Yet there are no plans to build the LAND_e itself. Instead, these innovations will be introduced into nearly all its models in 2008 or 2009. Some, such as the most expensive Freelanders, Discoveries and Range Rovers, will benefit most. All their diesel engines, for instance, will be able to run on bio-diesel.
But it will take at least two years before the first "green" Land Rover - the smallest of its models, the Freelander - rolls off the assembly line. Today, there is only one 4x4 on the market that can claim to be moderately green, the Lexus RS400h, which uses a hybrid petrol/battery-powered engine. Yet it comes in at only 35 miles per gallon - a figure no better than the conventionally powered Freelander.

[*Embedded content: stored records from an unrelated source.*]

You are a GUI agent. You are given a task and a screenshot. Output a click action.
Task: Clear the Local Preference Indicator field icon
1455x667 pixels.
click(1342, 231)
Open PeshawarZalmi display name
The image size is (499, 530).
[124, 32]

If more radical solutions are to be found, and a popular green car finally to be brought to market, then Mr Brown and his biker friend Mr Ladyman will need to do far more to promote green fuels by dramatically cutting the cost of climate-friendly bio-fuels made from renewal crops like sugar beet or oilseed rape.
The Swedish car-maker Saab unveiled its climate-friendly 9-5 BioPower saloon earlier this year. It can run on pure plant-based bioethanol. As yet there are 10 places in the UK where this fuel can be bought, all in rural areas. The fuel is only slightly cheaper than unleaded and uses up to 30 per cent more bioethanol than unleaded petrol.
But there is one sobering fact for the green lobby to absorb. The Chancellor's new strategy may be shrewder than many people realise. Because of the failure of car-makers to build truly green mass-market cars, as yet there are no cars on sale that qualify for the zero-rated vehicle excise duty. None.
There is a big gap in the market. The technology exists to fill it. Now somebody just has to find the will.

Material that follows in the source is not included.